Spaghetti with Chicken Liver Sauce is another delicious Italian recipe. I remember I has friend coming over my place and they insisted me in cooking a pasta recipe. The only one recipe came to my mind that time was Spaghetti with Chicken Liver Sauce. The chicken liver mixed with tomatoes and red wine gave the Spaghetti with Chicken Liver Sauce a lips smacking taste.
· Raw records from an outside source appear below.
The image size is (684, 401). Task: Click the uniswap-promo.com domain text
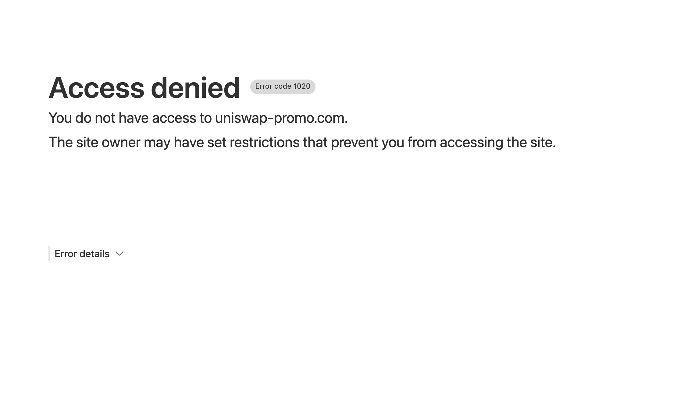281,118
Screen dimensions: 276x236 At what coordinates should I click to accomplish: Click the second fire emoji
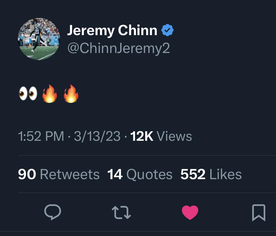pyautogui.click(x=71, y=93)
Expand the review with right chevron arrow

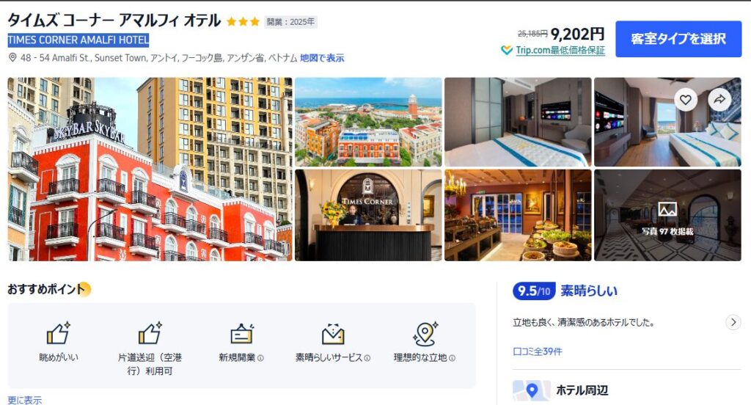point(733,322)
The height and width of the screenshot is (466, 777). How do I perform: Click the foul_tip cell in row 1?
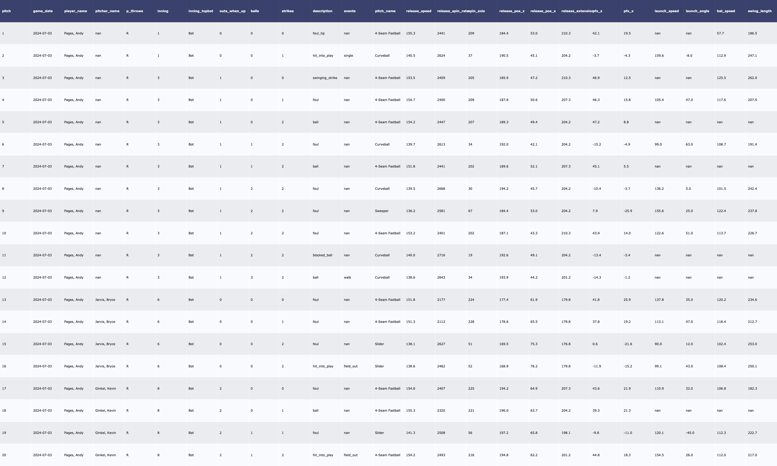318,33
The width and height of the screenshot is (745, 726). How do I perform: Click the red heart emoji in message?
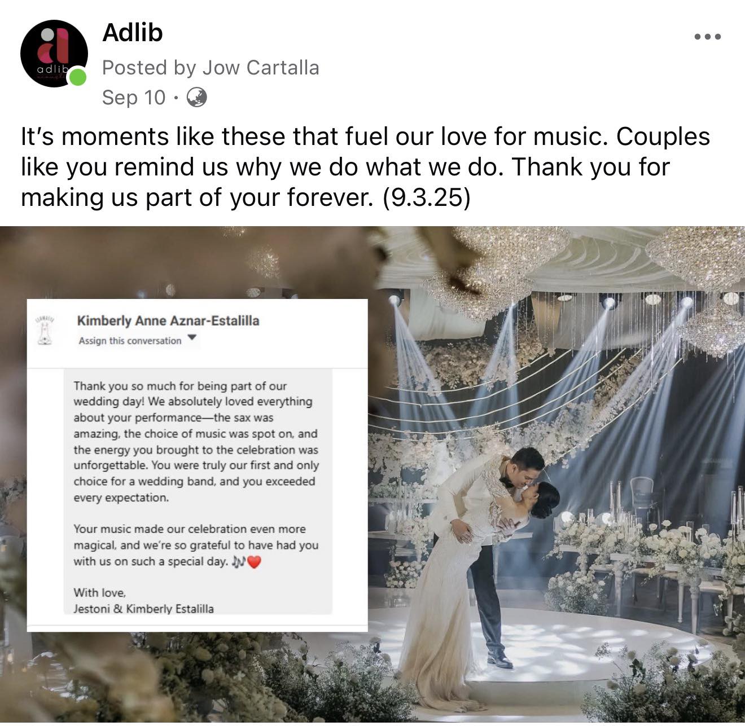[255, 562]
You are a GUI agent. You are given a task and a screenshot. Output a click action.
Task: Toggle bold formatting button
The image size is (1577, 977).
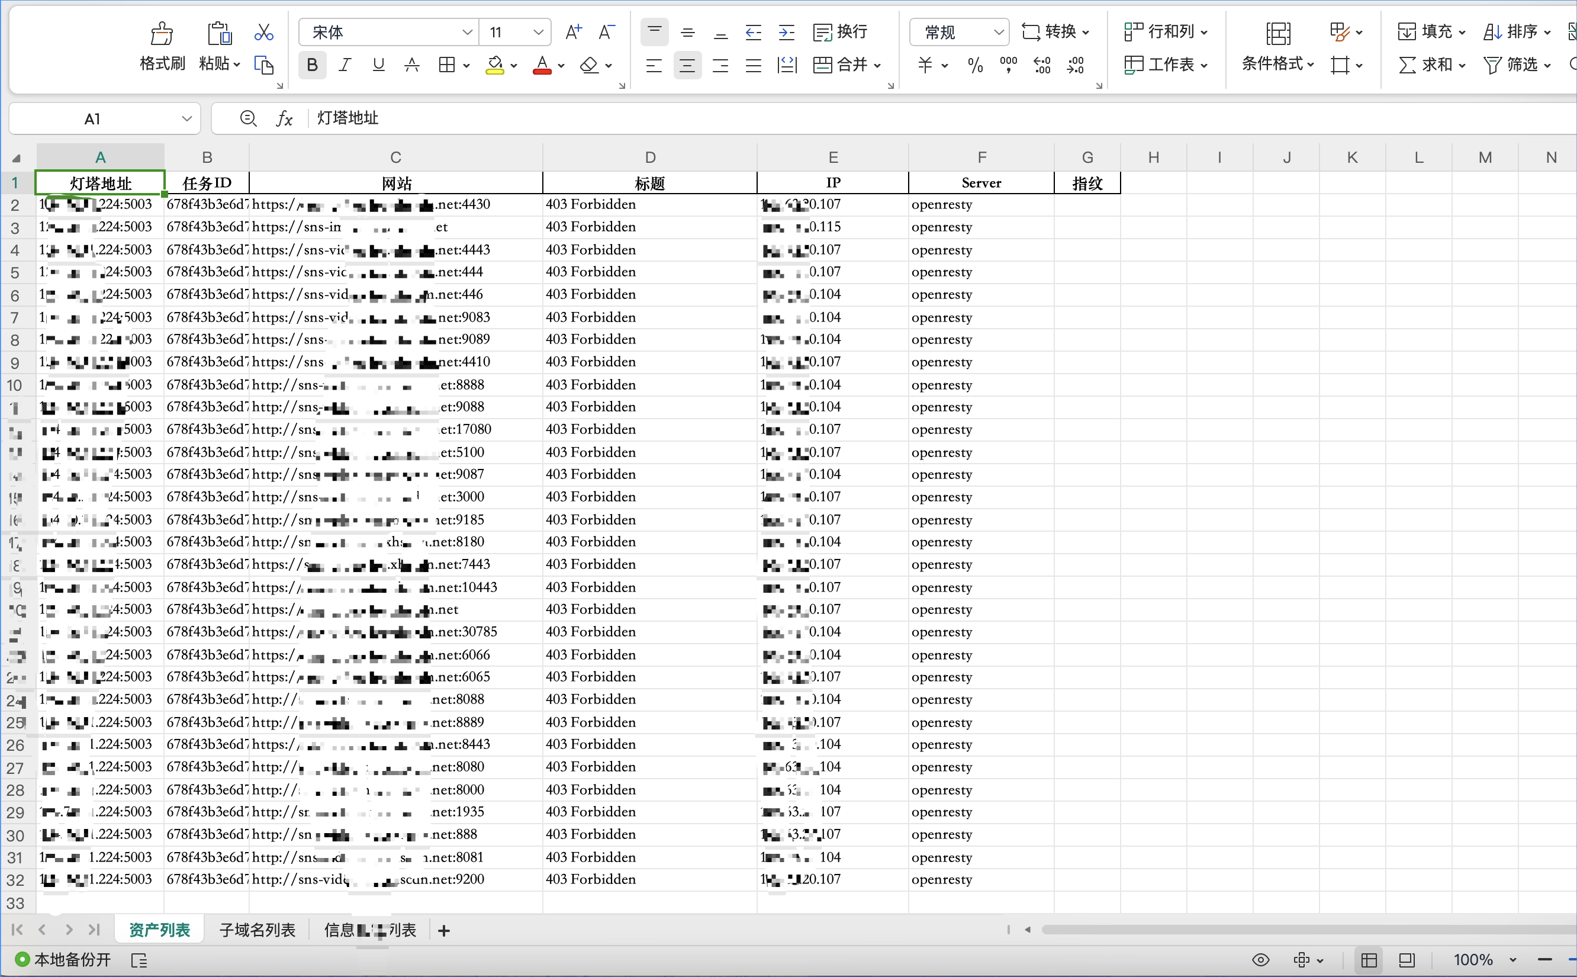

My friends loved it.

Ingredients

 
4 tablespoons olive oil
 
1 onion, chopped
 
2 cloves garlic, finely chopped
 
1 1/2 lb tomatoes, skinned and chopped
 
1/2 cup red wine
 
1 1/4 tablespoons chopped mixed fresh parsley, marjoram and thyme
 
1 teaspoon salt
 
1/4 teaspoon freshly ground black pepper
 
12 oz chicken livers
 
1 oz butter or margarine
 
8-12 oz spaghetti

Directions

Heat oil in a large pan and gently saute chopped onion and garlic for 5-10 minutes until soft but not brown.
Add skinned, chopped tomatoes, wine, herbs, salt and pepper.
Simmer uncovered for 30 minutes or until the sauce thickens.
Trim chicken livers and cut into small 1/2 inch pieces.
Saute chicken livers in heated butter or margarine until browned on the outside (2-3 minutes).
Add chicken livers to tomato sauce.
Boil spaghetti in a large pan of boiling, salted water, drain well and serve hot with hot chicken liver sauce on top.
Storage tip: Store the tomato sauce without the chicken livers in a covered container in refrigerator.
Store fried chicken livers covered, separately, in refrigerator.
Add chicken livers to sauce before reheating the next day.
Cook spaghetti just before serving.
Cooked spaghetti does not store or reheat well.